Plant physiologist, conservationist Carl Leopold dies at 89

A. Carl Leopold, the William H. Crocker Scientist Emeritus at the Boyce Thompson Institute (BTI) on Cornell's Ithaca campus, died Nov. 18 at age 89. Leopold was a noted plant physiologist, conservationist and environmental ethicist and the son of "Sand County Almanac" author Aldo Leopold.

Carl Leopold joined BTI in 1977, where he researched seed physiology and desiccation processes for 25 years. Over the years his research group found that a range of sugar compounds serve to stabilize dry seeds and are a major factor in seed longevity in storage. Leopold founded the Finger Lakes Land Trust in Ithaca and was active in the Aldo Leopold Foundation, continuing his father's mission toward ethical land stewardship.

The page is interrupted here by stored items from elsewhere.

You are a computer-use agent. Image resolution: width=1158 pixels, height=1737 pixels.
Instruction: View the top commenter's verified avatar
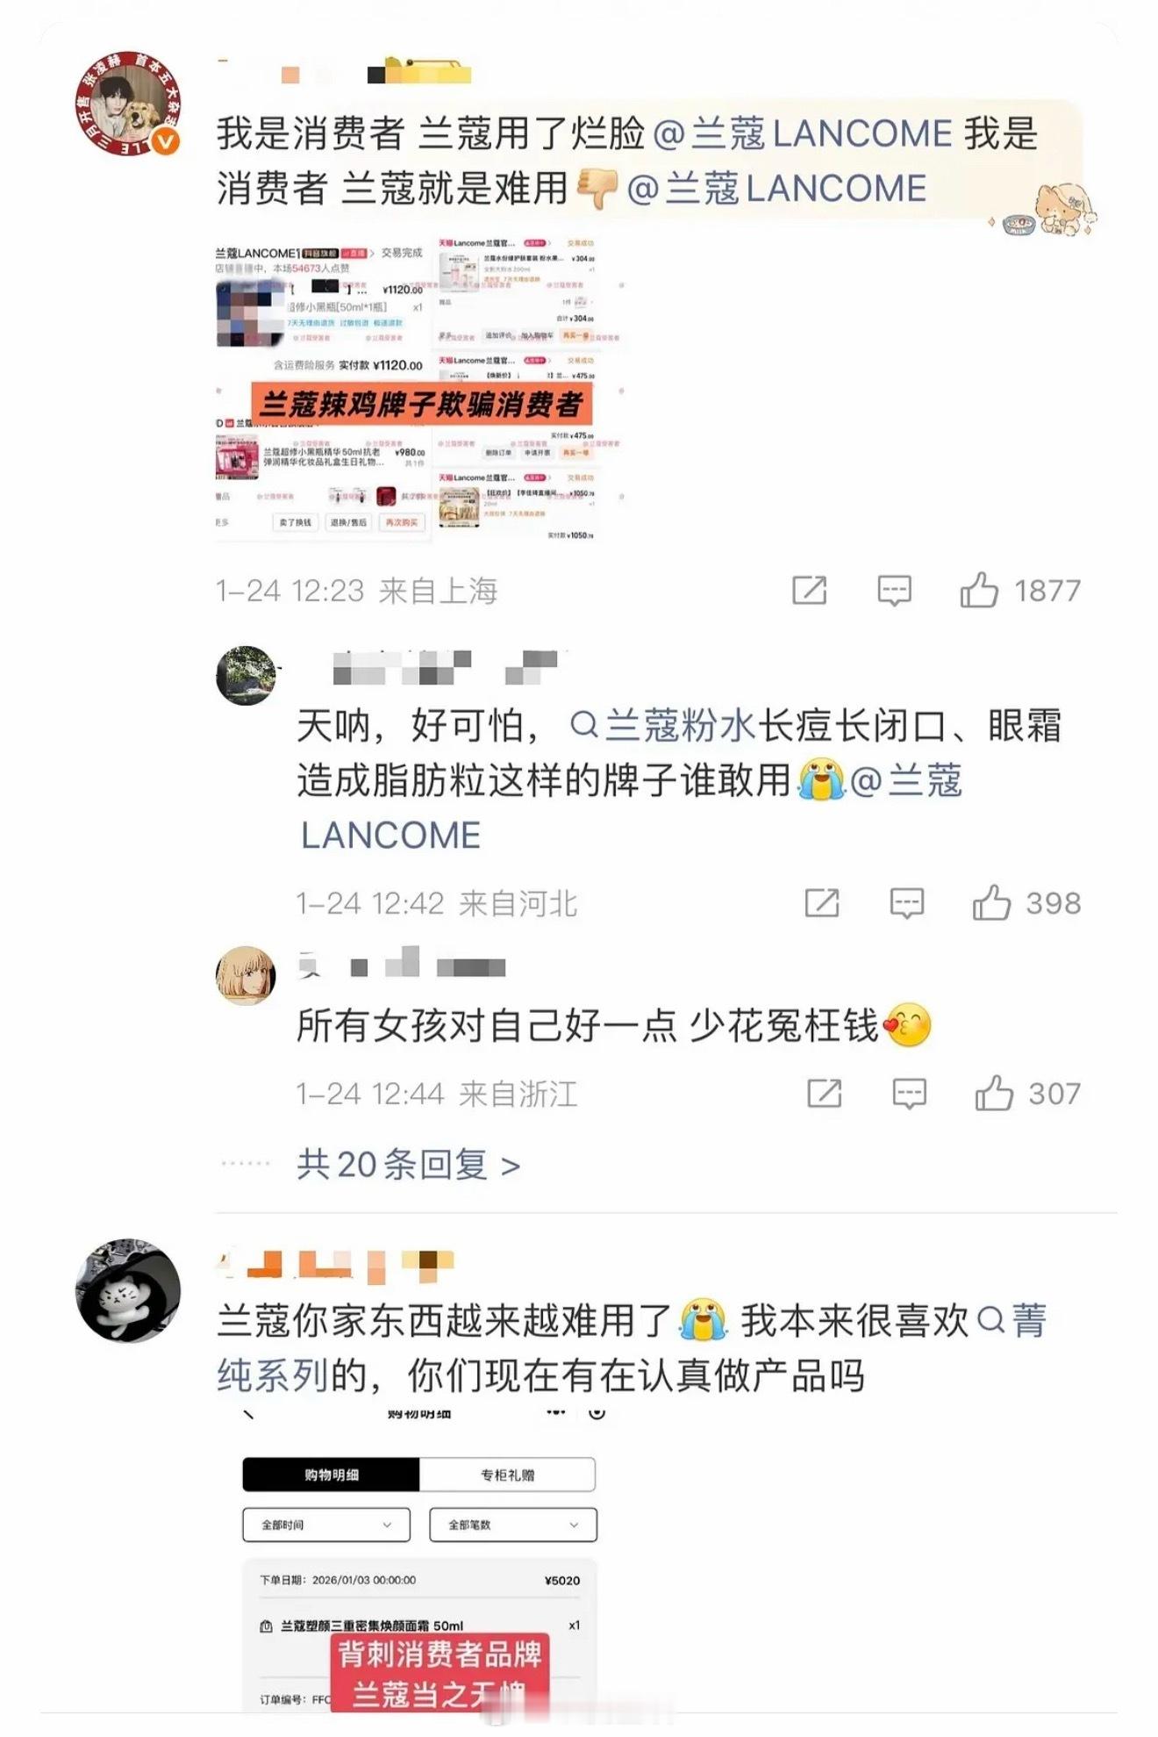128,104
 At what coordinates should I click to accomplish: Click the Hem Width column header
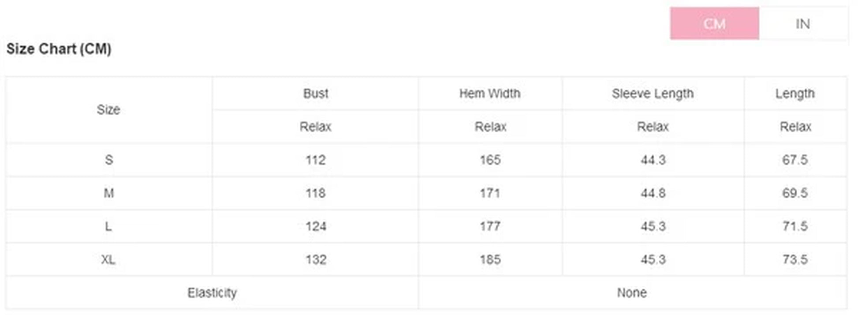(x=490, y=94)
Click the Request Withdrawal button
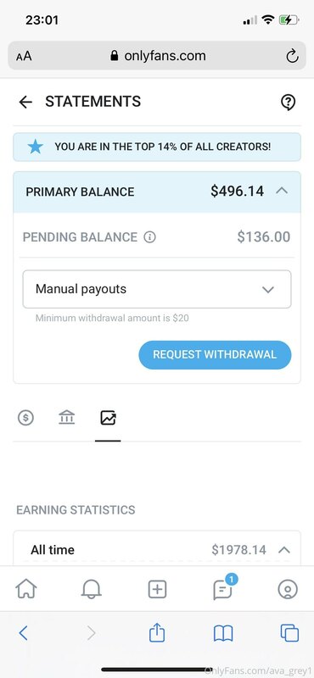Screen dimensions: 314x678 pos(215,355)
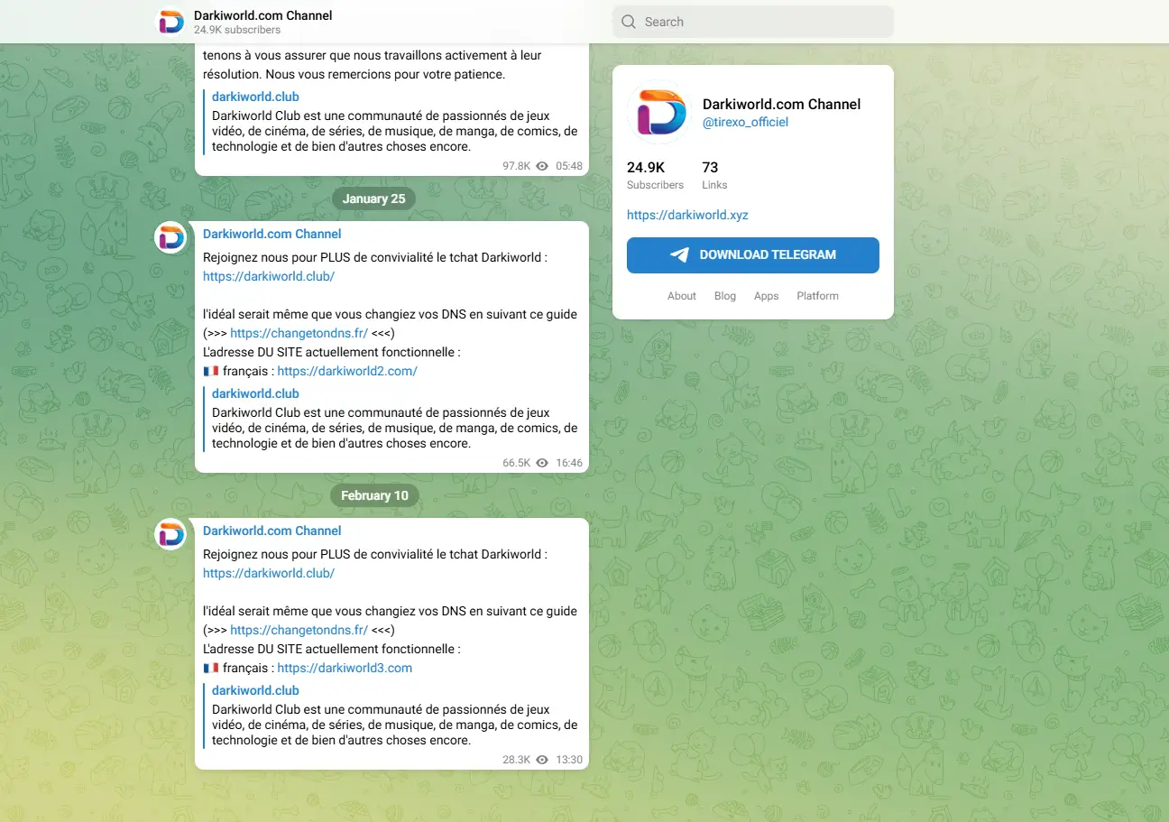Open the @tirexo_officiel handle link
Image resolution: width=1169 pixels, height=822 pixels.
tap(745, 122)
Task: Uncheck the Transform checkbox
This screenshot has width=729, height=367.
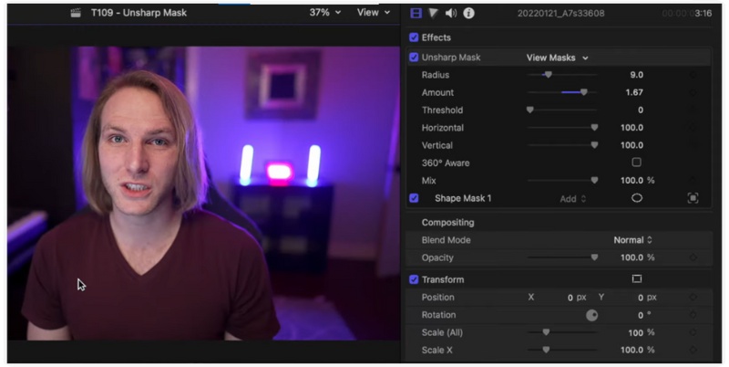Action: pos(414,279)
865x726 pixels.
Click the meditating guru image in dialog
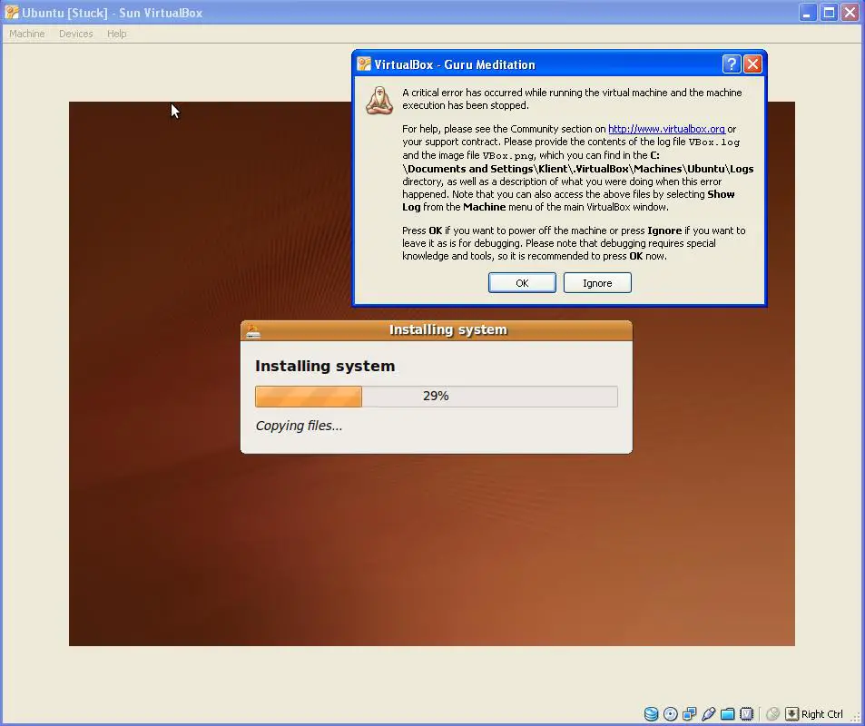(379, 101)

He was a founder of the local organization Greensprings, which advocates burial without chemical treatment, and he initiated an ecological restoration program in Costa Rica that strives to restore depleted rainforest.

Leopold earned a bachelor's degree in botany from the University of Wisconsin in 1941 and then served in the marines during World War II, eventually attaining the rank of captain. After the war, he earned a master's and Ph.D. in plant physiology from Harvard University. In 1949, he joined Purdue University as an assistant professor of physiology in horticultural crops and became a full professor within six years, building a reputation as an outstanding scientist.

In the mid-1970s, he served briefly as a senior policy analyst for the National Science Foundation's Office of Science and Technology Policy, where he worked on food and agriculture issues. He then served as dean of the graduate college and assistant vice president for research at the University of Nebraska before joining BTI.

Memorial service details will be announced at a later date.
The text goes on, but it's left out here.